#### RECORDS SUPPLIED
----
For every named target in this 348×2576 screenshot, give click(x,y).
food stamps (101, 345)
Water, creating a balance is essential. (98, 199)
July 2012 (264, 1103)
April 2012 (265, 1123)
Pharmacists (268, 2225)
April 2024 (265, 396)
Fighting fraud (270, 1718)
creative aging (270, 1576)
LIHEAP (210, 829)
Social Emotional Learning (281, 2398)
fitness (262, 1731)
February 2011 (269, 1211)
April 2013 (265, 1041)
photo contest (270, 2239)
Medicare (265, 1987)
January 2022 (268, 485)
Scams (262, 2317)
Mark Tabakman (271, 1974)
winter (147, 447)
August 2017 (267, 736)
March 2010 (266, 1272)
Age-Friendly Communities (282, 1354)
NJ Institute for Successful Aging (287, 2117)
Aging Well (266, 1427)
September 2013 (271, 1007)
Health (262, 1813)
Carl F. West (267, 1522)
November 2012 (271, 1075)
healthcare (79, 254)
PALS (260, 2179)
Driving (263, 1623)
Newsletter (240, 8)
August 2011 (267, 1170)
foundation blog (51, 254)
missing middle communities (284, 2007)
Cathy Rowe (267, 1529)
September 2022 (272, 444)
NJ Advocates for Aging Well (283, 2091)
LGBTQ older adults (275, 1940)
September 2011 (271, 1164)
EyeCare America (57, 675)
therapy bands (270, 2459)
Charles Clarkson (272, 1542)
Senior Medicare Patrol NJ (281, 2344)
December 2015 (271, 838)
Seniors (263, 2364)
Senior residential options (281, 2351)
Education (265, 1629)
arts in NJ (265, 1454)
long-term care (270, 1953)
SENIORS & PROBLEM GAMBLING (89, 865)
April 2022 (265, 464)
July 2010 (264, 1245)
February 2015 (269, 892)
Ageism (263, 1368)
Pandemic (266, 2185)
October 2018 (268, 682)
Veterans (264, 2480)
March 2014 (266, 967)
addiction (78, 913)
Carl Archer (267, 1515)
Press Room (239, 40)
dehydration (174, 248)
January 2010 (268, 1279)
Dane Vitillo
----
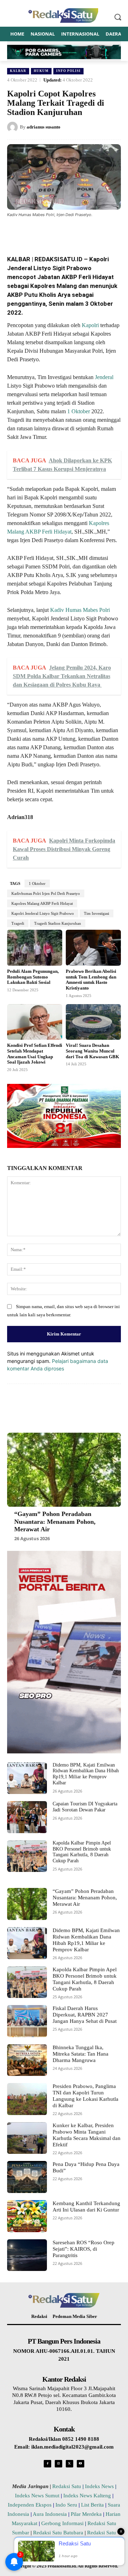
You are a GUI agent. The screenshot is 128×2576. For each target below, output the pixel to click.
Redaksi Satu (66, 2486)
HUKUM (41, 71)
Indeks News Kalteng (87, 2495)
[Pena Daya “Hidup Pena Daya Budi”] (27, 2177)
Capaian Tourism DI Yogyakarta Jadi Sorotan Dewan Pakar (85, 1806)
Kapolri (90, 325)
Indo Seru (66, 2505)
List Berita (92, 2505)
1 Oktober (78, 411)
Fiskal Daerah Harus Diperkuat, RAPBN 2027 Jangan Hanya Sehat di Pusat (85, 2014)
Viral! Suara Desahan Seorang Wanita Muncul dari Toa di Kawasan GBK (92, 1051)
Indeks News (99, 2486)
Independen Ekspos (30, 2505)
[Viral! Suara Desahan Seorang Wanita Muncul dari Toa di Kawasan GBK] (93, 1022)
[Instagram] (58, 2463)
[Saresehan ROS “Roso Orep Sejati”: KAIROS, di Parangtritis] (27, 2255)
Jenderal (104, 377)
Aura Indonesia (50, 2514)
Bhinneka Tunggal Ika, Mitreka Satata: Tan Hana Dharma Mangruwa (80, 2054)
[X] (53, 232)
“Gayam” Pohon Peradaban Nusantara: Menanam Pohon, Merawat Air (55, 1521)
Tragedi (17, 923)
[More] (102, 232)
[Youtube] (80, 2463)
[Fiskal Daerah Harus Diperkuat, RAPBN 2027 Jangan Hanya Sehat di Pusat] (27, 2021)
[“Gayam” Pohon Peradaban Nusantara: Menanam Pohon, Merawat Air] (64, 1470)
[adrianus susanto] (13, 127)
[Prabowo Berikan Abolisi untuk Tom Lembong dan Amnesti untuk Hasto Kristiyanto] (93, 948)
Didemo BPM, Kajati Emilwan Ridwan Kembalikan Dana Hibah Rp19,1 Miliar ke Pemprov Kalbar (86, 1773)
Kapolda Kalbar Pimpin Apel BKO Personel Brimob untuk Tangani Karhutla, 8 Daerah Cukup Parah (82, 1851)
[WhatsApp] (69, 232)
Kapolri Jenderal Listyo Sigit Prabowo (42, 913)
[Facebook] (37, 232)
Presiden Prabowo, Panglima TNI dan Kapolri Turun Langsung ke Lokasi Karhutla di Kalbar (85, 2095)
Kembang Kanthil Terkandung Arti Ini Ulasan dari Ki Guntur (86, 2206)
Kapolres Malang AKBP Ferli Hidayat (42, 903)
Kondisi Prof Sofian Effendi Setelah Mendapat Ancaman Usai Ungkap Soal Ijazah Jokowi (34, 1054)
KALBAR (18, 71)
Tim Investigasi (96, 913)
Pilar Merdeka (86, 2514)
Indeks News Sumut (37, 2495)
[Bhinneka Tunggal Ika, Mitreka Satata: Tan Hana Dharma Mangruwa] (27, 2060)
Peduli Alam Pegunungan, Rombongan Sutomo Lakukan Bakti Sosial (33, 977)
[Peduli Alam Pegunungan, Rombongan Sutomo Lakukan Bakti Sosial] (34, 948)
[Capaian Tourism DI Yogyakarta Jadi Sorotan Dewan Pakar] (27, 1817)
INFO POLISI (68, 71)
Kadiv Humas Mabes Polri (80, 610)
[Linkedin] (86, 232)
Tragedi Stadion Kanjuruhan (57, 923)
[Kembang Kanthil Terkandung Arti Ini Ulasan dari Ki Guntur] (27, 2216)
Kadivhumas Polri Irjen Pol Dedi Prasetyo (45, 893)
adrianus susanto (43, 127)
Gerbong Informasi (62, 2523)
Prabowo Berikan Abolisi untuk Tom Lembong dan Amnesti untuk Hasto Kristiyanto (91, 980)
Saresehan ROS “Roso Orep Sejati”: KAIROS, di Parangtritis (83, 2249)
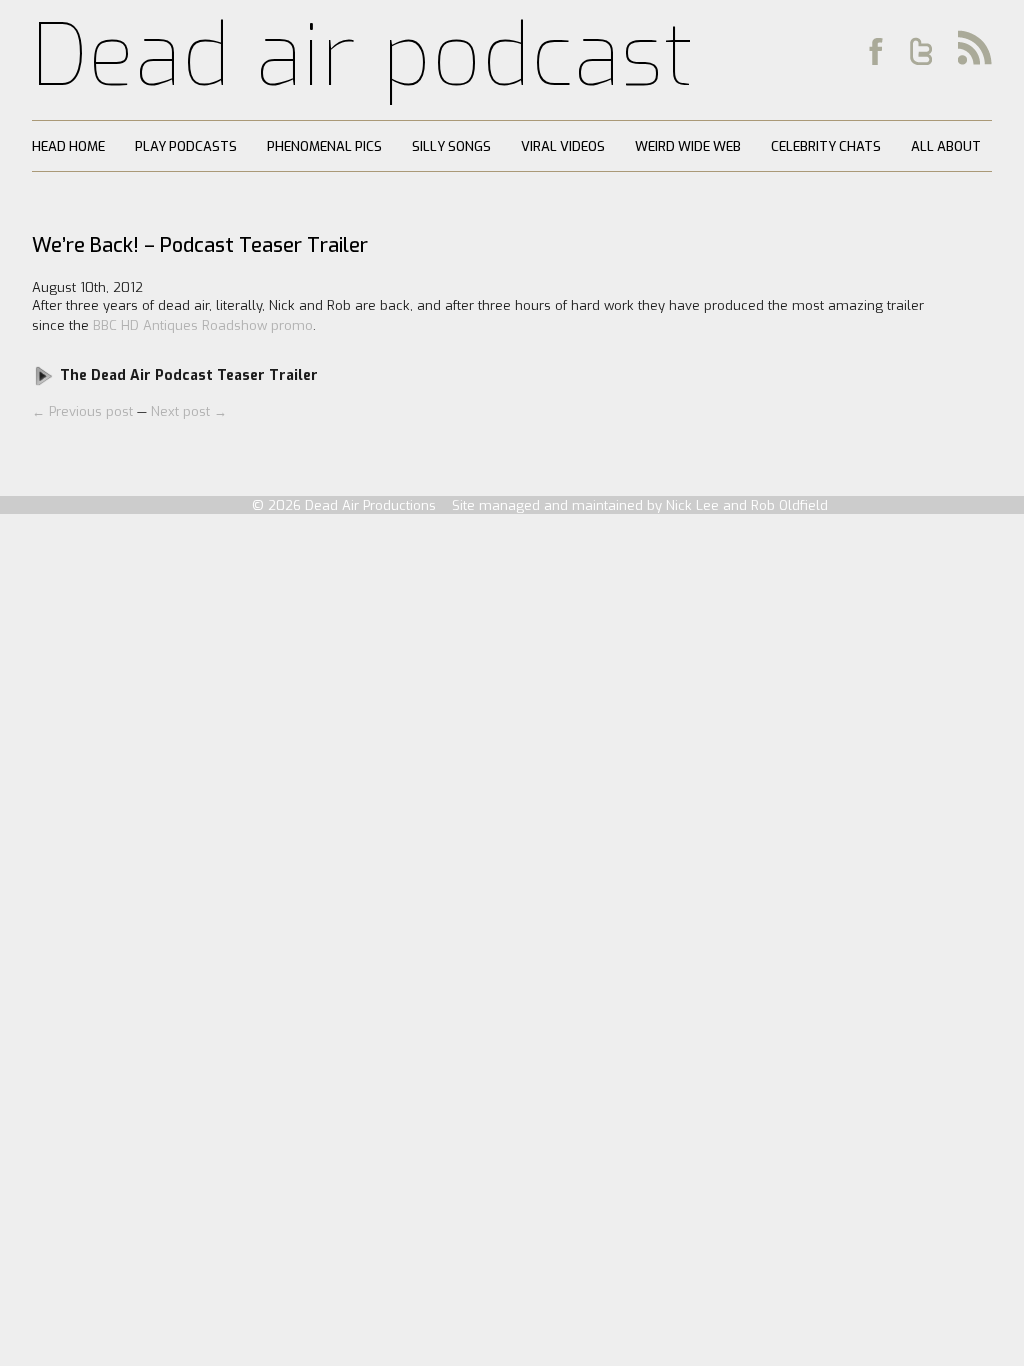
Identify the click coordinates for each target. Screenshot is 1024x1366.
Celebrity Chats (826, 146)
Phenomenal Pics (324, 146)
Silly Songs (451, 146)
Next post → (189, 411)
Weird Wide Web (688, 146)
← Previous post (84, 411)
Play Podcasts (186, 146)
----
#### WHAT YOU NEED TO DO
Above are the records; copy exactly the lines from the line with "Senior Medicare Patrol NJ (281, 2344)" through the line with "Dane Vitillo", both included.

#### SOLUTION BELOW
Senior Medicare Patrol NJ (281, 2344)
December 2015 (271, 838)
Seniors (263, 2364)
Senior residential options (281, 2351)
Education (265, 1629)
arts in NJ (265, 1454)
long-term care (270, 1953)
SENIORS & PROBLEM GAMBLING (89, 865)
April 2022 (265, 464)
July 2010 (264, 1245)
February 2015 (269, 892)
Ageism (263, 1368)
Pandemic (266, 2185)
October 2018 (268, 682)
Veterans (264, 2480)
March 2014 (266, 967)
addiction (78, 913)
Carl Archer (267, 1515)
Press Room (239, 40)
dehydration (174, 248)
January 2010 (268, 1279)
Dane Vitillo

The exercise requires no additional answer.